Allen and Unwin, 2011. ISBN 978 1742374709.
(Ages 12+) Highly recommended. Refugees. The picture of Abdul standing on the edge of Calais watching backpackers, oblivious to anyone else, showing their passports and getting on a ferry for England, secure in the knowledge that they have that privilege, stayed with me for the whole of this tense read. Other images rose up in my mind, but that one of the huge gulf between the two worlds that exists today, that of non refugees and refugees, remains with me.
As Abdul bravely claims a place on a boat leaving French soil the stories of the other passengers on that tiny boat are revealed. Once out in the channel, the boat owner turns on the refugees but they throw him overboard. Struggling to survive they wash up against a pleasure cruiser and in a strange turn of events take over the cruiser and head north west, knowing they will hit either England or Ireland. When they do they are helped by a young girl, oblivious to the political machinations behind these four children seeking a better life for themselves.
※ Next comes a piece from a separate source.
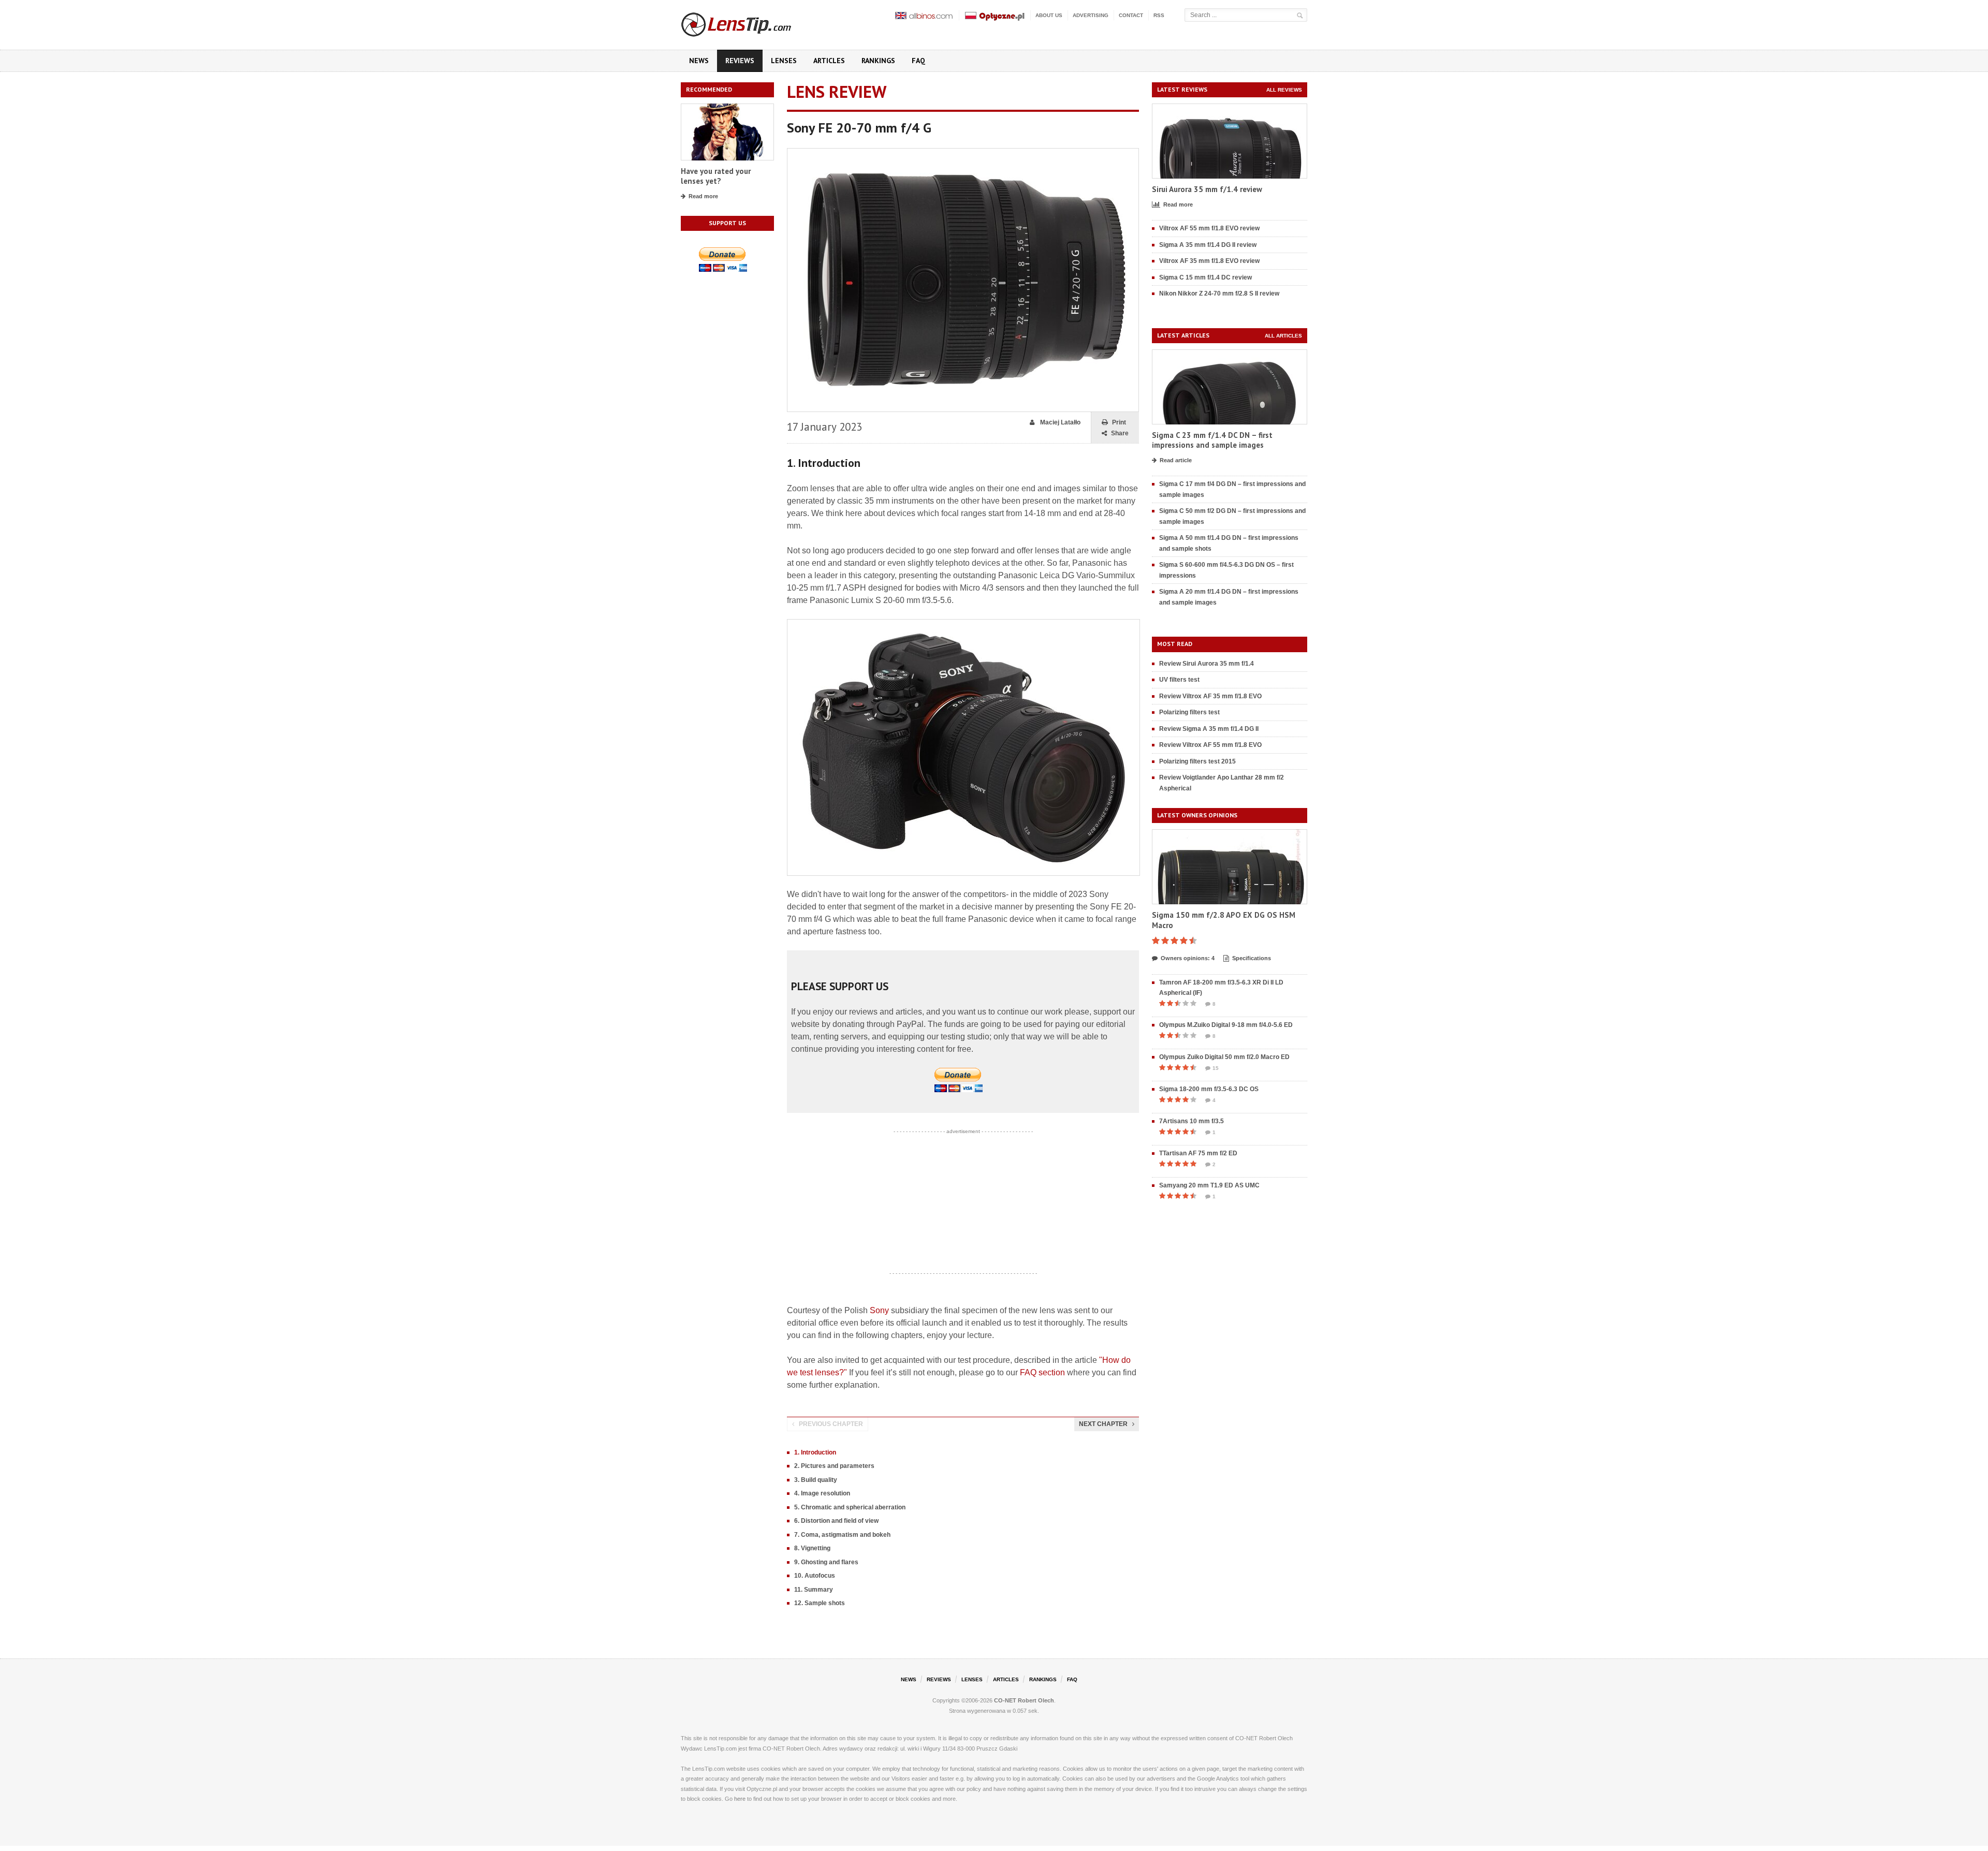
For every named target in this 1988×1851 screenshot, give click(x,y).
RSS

Their stories are harrowing, made up of a range of stories Ellis has heard while researching this book, revealing for our very sheltered readers what children of their age must contend with, things many of us will never see.  From the orphaned Chesley, holding on to an image of his mother through a series of Russian boys' homes before ending up in an army cadet school, to Rosalia, taken by her uncle's friend to Germany where they think she will be employed as a maid, to the nephew of the boat owner, Jonah, told that he is useless and a burden and finally Abdul, the main character of the story, holding a myriad of stories within him of unjustified persecution, loss and despair, this novel will firstly engender disbelief and then sympathy from its readers.
Ellis' fight for human rights, particularly for children scarred by war, forms a powerful sub text to this novel, and along with the multi award winning Parvana series, will be promoted within schools as part of a literature study of books about our contemporary world, or as a class text, and all students will follow Abdul's story with pleasure and empathy.